“怎么在这边看书,光线暗不暗?给你点个灯笼吧,手冷不冷,我让人烧个炭盆来。”
沅宁到后院来看看进度,就看到他们家宝贝相公正拿着书,顶着寒风看书呢,一双修长的手骨节处冻得通红一片,可是把他心疼坏了。
方衍年突然被沅宁喂了一口软饭,心里头那个熨帖的,他这个人有个“缺点”,做事的时候注意力特别集中,因此就连自己手都冻红了也没察觉。
“还好,不是很冷。”方衍年看着院子里干活儿的伙计们,有人甚至还穿着短袖,在寒冷的冬天里,热得头顶都冒白气,也不是很……
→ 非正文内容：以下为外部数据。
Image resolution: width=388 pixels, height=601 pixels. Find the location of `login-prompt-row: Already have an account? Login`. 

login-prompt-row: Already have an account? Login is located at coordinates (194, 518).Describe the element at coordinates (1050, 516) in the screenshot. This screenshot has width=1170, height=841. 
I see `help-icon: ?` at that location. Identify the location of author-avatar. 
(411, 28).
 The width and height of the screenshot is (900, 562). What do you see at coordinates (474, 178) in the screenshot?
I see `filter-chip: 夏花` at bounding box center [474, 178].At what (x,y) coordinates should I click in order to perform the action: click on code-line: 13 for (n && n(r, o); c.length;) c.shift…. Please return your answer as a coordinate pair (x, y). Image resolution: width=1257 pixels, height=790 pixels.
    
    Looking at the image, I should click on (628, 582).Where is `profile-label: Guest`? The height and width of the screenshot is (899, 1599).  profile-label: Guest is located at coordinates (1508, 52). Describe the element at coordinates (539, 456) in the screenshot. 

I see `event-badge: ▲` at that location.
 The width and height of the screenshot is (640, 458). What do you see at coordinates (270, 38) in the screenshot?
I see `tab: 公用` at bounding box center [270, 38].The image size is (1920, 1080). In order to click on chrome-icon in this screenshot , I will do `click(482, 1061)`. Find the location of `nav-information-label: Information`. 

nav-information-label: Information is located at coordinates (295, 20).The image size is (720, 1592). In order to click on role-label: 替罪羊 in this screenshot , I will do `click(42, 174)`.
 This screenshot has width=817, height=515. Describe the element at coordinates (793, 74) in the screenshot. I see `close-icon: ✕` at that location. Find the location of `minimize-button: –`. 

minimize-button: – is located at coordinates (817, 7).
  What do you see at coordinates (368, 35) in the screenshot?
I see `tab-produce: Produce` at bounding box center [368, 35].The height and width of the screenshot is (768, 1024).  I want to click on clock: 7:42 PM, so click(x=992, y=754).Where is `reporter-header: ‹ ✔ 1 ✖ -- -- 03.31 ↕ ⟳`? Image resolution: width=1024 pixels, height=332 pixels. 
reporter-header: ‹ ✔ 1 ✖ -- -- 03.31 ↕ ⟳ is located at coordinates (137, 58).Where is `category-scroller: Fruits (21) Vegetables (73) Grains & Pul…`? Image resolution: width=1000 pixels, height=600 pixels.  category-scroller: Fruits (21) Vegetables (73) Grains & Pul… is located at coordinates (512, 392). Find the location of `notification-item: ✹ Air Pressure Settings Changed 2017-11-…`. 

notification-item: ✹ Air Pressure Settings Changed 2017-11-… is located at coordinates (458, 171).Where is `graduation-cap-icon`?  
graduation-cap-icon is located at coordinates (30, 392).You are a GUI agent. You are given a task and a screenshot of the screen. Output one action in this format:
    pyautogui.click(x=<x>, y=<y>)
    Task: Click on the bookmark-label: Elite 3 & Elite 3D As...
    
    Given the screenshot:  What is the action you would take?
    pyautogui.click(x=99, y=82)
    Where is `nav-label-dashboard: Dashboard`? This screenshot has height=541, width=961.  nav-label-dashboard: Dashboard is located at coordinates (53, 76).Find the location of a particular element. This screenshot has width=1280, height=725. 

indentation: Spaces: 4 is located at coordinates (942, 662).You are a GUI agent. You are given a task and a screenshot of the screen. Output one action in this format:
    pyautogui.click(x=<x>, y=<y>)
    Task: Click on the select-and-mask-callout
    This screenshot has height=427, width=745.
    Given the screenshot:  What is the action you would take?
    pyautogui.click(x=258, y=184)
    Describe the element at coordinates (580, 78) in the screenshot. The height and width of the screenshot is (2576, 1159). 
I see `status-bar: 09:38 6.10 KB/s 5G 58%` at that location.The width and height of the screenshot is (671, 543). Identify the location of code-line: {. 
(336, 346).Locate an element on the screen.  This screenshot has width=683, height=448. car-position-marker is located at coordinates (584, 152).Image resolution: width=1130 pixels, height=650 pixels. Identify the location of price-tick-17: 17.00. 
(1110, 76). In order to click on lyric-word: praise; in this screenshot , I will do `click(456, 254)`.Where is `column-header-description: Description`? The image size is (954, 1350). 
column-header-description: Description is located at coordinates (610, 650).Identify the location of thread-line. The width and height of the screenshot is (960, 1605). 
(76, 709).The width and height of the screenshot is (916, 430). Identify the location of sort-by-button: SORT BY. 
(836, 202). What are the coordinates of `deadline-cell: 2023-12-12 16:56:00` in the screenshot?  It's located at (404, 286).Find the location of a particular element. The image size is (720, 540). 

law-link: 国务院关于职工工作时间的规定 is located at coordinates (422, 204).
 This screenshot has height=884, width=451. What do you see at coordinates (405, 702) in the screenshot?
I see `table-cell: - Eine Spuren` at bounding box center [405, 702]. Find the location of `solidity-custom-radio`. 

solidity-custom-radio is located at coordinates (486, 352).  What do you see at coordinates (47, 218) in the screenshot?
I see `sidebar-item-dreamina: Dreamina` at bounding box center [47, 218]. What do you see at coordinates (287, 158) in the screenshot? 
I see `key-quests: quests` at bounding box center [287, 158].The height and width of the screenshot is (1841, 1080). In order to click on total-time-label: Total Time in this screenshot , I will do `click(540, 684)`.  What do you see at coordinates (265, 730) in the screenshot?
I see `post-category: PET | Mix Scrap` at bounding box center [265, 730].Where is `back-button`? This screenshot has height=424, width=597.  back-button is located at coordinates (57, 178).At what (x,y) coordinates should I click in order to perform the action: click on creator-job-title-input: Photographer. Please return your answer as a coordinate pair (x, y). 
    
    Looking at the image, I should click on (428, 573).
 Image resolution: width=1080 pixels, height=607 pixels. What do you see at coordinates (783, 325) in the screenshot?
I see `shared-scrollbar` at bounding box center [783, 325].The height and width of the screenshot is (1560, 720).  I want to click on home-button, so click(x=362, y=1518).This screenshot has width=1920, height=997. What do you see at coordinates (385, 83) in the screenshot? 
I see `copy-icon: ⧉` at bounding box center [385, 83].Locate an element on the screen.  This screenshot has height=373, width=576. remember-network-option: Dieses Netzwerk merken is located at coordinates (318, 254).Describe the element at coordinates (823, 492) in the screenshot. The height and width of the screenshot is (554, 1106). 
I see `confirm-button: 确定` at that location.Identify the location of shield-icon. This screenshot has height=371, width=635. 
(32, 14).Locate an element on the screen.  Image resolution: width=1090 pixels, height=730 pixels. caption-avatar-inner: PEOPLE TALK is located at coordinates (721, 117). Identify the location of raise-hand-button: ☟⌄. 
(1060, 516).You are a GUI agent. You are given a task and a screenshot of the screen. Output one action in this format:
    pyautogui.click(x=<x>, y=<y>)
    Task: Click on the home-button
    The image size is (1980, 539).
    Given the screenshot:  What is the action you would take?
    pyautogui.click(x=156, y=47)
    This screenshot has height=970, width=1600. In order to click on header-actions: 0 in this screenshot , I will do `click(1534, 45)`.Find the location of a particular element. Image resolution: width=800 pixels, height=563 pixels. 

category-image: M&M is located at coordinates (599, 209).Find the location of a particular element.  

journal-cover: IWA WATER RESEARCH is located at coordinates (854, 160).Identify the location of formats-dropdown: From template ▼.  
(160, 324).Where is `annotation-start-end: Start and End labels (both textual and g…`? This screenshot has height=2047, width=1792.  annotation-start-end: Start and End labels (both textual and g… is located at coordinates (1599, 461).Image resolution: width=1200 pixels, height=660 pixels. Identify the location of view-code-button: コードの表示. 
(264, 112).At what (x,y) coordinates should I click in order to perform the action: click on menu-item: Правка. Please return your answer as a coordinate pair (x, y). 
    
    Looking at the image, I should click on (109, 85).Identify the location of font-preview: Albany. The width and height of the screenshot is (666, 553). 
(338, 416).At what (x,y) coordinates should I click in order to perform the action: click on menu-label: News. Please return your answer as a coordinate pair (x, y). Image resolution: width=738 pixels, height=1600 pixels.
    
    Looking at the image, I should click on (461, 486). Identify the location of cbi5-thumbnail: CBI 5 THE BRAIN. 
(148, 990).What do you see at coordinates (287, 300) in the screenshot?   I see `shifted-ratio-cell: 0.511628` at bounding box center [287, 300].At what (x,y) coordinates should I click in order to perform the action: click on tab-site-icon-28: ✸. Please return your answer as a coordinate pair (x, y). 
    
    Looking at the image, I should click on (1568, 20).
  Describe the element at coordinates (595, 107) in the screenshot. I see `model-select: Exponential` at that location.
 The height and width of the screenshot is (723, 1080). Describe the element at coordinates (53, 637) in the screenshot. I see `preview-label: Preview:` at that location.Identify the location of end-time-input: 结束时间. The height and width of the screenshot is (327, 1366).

沅宁将方衍年的手给拿过来,捧在手心里,感觉跟捧着块冰似的。
“还说不冷呢,这都冻成什么样了。”
方衍年连忙想把手抽走:“嘶,确实有点冰,你别捂着,等下把你冻坏了。”
沅宁噗嗤笑出声:“你还知道你手冻人得很啊!”
他让人点了灯笼挂起来,考上了炭盆,又将暖炉挂了一个在灯笼架子上。
“手冷就摸一摸手炉,可别把手冻坏了,今后怎么写字?”
周围已经变得暖烘烘的,心里也暖烘烘的方衍年拉着沅宁的手就舍不得松开。
“有宝儿关心我,冻不坏的。”
小两口浓情蜜意的,院子里忙活的伙计们看着也心热,心想他们也要努力工作,回去好生和自家那个亲热亲热,多暖心呐。
沅宁陪着方衍年说了会儿话,前厅离不开他,今日还有许多账要算呢。
二丫忙完后院的事——每日的早点,铺子里一些不公开的秘方,都得她亲手调制。她将今天的事情收尾,又把明日的准备做完,还要到前台收银记账,一个人拆两个人用。
沅宁看在眼里,也知道不能亏待了二丫,因此今年分红,除了工资,他还额外给了二丫沅家人同等的待遇。
一开始二丫都不敢要,一个月十两银子!把她和弟弟两个人卖了都值不起这么多钱。
可沅宁坚持要给她,说付出了多少劳动,就应该得到多少报酬,也希望她今后能够继续保持这样的劲头。
二丫感动得当场就哭了,她知道自己是奴仆,就算主人家每个月只给她最低的月钱,让她累死累活,她也找不着告发的地方。
可老爷不是这样的人,老爷用真心待她,她也恨不得把心都掏给老爷。
她何其幸运能遇到老爷这么好的人!
二丫对沅家死心塌地,干起活来更卖力了,一个还在长个子的小姑娘,浑身上下都充斥着耀眼的干劲,已经越发看不出半点姑娘家的柔弱了。
沅宁回到前台坐镇,都不用吩咐,二丫自己就知道找事儿做,把店铺打理得井井有条,从不让沅宁操心。
等天热渐暗收了铺子,一看今日的账簿,竟是卖出去了四十几个大礼包,这一日,光大礼包的赚的钱,就有十五两,都抵得上铺子里两日的净利润了!
沅宁觉得,他夫君果然会赚钱,只随便出出点子,就能赚这样一大笔。
方衍年:我、我吗?
宝儿对他的滤镜起码有八百米厚。
方衍年自己都觉得不好意思揽功:“我就是提了一嘴,具体怎么实施,还是宝儿更厉害。”
方衍年心里还是有数的,这事儿如果让他来,他恐怕也做不出这么漂亮的业绩。
“可是没有夫君提的这一嘴,我也想不到这般挣钱的法子呀,夫君还是最大的大功臣!”
方衍年被哄得找不着北,整个人美滋儿了往外冒泡泡,连看了半天的书都不觉得累了,还精神抖擞得想给自己再安排两节晚自习助助兴。
沅令舟:没眼看。
沅令舒:习惯了。
二丫:埋头吃饭看不见。
“对了,哥。”沅宁想起来还有正事儿,“这年关了,我想趁着县衙休假之前,把地买了。”
“买地?”沅令舟和沅令舒有些意外。
“嗯,开些荒地,种些菜和豆子,还有香料树。”沅宁已经把需要种植的名单都给列出来了。
家里的生意越做越大,不只是县城,许多临县的商人也会来他们这儿进货,供应量还不小。
村里自家人菜地里的那些根本不够,还得去外乡收,挺浪费人力的,而且质量也参差不齐,但凡出点意外,就容易断供。